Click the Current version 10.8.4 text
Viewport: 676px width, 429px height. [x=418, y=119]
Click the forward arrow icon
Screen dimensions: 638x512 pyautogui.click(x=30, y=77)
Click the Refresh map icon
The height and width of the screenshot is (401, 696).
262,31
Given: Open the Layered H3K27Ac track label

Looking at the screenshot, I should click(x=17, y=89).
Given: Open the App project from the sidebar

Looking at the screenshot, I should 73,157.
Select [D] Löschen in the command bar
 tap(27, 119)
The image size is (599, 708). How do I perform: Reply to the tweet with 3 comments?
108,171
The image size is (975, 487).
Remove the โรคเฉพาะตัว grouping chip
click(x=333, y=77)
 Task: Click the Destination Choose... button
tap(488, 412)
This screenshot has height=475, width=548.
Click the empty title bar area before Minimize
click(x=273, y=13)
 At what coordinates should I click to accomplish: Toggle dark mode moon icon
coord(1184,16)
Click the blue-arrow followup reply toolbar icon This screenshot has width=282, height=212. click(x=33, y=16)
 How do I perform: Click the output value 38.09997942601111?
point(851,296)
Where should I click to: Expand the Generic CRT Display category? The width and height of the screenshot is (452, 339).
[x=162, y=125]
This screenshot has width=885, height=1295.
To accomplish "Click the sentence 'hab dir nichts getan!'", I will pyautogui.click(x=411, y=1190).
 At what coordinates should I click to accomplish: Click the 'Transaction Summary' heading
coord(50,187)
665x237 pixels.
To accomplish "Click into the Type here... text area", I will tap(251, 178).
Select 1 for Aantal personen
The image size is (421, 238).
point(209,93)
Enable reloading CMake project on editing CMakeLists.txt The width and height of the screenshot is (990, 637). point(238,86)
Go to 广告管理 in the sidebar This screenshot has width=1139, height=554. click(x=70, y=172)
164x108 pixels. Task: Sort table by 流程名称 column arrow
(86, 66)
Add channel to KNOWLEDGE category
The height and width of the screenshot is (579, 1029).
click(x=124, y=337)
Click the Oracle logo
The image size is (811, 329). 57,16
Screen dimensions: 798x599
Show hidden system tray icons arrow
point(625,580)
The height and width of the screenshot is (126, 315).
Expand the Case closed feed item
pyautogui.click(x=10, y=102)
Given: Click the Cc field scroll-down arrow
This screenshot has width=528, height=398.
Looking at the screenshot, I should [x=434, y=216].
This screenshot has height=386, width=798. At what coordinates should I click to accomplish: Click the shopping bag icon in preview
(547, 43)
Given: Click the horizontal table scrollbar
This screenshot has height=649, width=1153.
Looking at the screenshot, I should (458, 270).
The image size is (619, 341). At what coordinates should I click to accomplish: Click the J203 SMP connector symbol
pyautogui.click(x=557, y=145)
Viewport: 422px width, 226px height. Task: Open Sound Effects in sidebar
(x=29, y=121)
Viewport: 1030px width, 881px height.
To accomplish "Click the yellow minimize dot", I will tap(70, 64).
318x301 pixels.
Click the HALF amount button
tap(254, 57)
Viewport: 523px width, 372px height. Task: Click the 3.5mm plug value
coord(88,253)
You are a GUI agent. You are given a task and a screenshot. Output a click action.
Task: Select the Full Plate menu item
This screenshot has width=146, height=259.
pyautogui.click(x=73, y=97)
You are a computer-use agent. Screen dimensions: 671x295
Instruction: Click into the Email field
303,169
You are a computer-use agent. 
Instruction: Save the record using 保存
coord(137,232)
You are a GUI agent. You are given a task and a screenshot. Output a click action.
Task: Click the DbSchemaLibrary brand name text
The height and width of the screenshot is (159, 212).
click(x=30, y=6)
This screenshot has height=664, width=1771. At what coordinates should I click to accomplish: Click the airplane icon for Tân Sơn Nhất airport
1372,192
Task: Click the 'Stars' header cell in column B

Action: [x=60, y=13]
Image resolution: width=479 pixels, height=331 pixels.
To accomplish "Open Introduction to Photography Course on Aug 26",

= = = = = = =

__YOUR ASSIGNMENT__:
Line by line, retype all the entries exactly as they are shown.

__EXERCISE ANSWER__:
Click the Current version 10.8.4 text
Viewport: 676px width, 429px height. [x=418, y=119]
Click the forward arrow icon
Screen dimensions: 638x512 pyautogui.click(x=30, y=77)
Click the Refresh map icon
The height and width of the screenshot is (401, 696).
262,31
Given: Open the Layered H3K27Ac track label

Looking at the screenshot, I should click(x=17, y=89).
Given: Open the App project from the sidebar

Looking at the screenshot, I should 73,157.
Select [D] Löschen in the command bar
 tap(27, 119)
The image size is (599, 708). How do I perform: Reply to the tweet with 3 comments?
108,171
The image size is (975, 487).
Remove the โรคเฉพาะตัว grouping chip
click(x=333, y=77)
 Task: Click the Destination Choose... button
tap(488, 412)
This screenshot has height=475, width=548.
Click the empty title bar area before Minimize
click(x=273, y=13)
 At what coordinates should I click to accomplish: Toggle dark mode moon icon
coord(1184,16)
Click the blue-arrow followup reply toolbar icon This screenshot has width=282, height=212. click(x=33, y=16)
 How do I perform: Click the output value 38.09997942601111?
point(851,296)
Where should I click to: Expand the Generic CRT Display category? The width and height of the screenshot is (452, 339).
[x=162, y=125]
This screenshot has width=885, height=1295.
To accomplish "Click the sentence 'hab dir nichts getan!'", I will pyautogui.click(x=411, y=1190).
 At what coordinates should I click to accomplish: Click the 'Transaction Summary' heading
coord(50,187)
665x237 pixels.
To accomplish "Click into the Type here... text area", I will tap(251, 178).
Select 1 for Aantal personen
The image size is (421, 238).
point(209,93)
Enable reloading CMake project on editing CMakeLists.txt The width and height of the screenshot is (990, 637). point(238,86)
Go to 广告管理 in the sidebar This screenshot has width=1139, height=554. click(x=70, y=172)
164x108 pixels. Task: Sort table by 流程名称 column arrow
(86, 66)
Add channel to KNOWLEDGE category
The height and width of the screenshot is (579, 1029).
click(x=124, y=337)
Click the Oracle logo
The image size is (811, 329). 57,16
Screen dimensions: 798x599
Show hidden system tray icons arrow
point(625,580)
The height and width of the screenshot is (126, 315).
Expand the Case closed feed item
pyautogui.click(x=10, y=102)
Given: Click the Cc field scroll-down arrow
This screenshot has width=528, height=398.
Looking at the screenshot, I should [x=434, y=216].
This screenshot has height=386, width=798. At what coordinates should I click to accomplish: Click the shopping bag icon in preview
(547, 43)
Given: Click the horizontal table scrollbar
This screenshot has height=649, width=1153.
Looking at the screenshot, I should (458, 270).
The image size is (619, 341). At what coordinates should I click to accomplish: Click the J203 SMP connector symbol
pyautogui.click(x=557, y=145)
Viewport: 422px width, 226px height. Task: Open Sound Effects in sidebar
(x=29, y=121)
Viewport: 1030px width, 881px height.
To accomplish "Click the yellow minimize dot", I will tap(70, 64).
318x301 pixels.
Click the HALF amount button
tap(254, 57)
Viewport: 523px width, 372px height. Task: Click the 3.5mm plug value
coord(88,253)
You are a GUI agent. You are given a task and a screenshot. Output a click action.
Task: Select the Full Plate menu item
This screenshot has width=146, height=259.
pyautogui.click(x=73, y=97)
You are a computer-use agent. Screen dimensions: 671x295
Instruction: Click into the Email field
303,169
You are a computer-use agent. 
Instruction: Save the record using 保存
coord(137,232)
You are a GUI agent. You are given a task and a screenshot. Output a click action.
Task: Click the DbSchemaLibrary brand name text
The height and width of the screenshot is (159, 212).
click(x=30, y=6)
This screenshot has height=664, width=1771. At what coordinates should I click to accomplish: Click the airplane icon for Tân Sơn Nhất airport
1372,192
Task: Click the 'Stars' header cell in column B

Action: [x=60, y=13]
Image resolution: width=479 pixels, height=331 pixels.
To accomplish "Open Introduction to Photography Course on Aug 26",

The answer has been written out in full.